Previously, Hyundai did issue a statement in January this year, confirming it was indeed in early stage discussions with Apple, but later retracted its statement. Apple’s desire to keep its future projects under wraps is well known, and that may have played a role in talks between the two companies breaking down.

It’s also said that Hyundai did not want to be treated as a contract manufacturer, simply building vehicles for Apple. A contract manufacturing between the two companies would be akin to Foxconn manufacturing iPhones for Apple, and there was plenty of opposition to such an arrangement inside Hyundai.

Apple’s desire to step into the world of automobiles has been an open secret, but its autonomous vehicle project – known internally as Project Titan – has changed course several times in the last few years. While Apple originally envisioned building an EV of its own, the tech major later scaled back its aspirations and decided to instead focus its energies on the development of autonomous driving technology. But now, Apple is once again thought to have changed tack and decided to make an EV, spurred on by a new design that could slash battery costs and also boost range.

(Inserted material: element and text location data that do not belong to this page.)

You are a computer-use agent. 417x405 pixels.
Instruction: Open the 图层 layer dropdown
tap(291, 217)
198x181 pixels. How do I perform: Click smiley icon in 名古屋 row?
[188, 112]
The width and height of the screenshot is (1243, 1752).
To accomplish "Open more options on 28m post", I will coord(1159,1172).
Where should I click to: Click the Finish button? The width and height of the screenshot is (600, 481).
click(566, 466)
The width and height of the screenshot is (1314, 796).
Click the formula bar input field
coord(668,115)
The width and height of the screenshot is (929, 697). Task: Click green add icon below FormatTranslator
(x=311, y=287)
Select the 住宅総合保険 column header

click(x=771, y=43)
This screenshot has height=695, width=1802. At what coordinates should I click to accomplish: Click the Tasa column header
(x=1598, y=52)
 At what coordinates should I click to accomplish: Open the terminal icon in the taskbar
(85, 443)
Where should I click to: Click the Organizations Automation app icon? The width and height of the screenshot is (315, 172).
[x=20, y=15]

Apple is understood to have previously engaged with Magna International – which contract manufactures vehicles for BMW, Daimler, Jaguar Land Rover and Toyota – but at this point, it’s unclear who would build an EV for Apple. If it opts for contract manufacturing, Apple would be looking at shifting high volumes to turn a profit, which would be an uphill task.

It is also possible that Apple could instead share its autonomous driving and battery technology under license with established automakers, instead of going through the effort of making and retailing its own vehicle.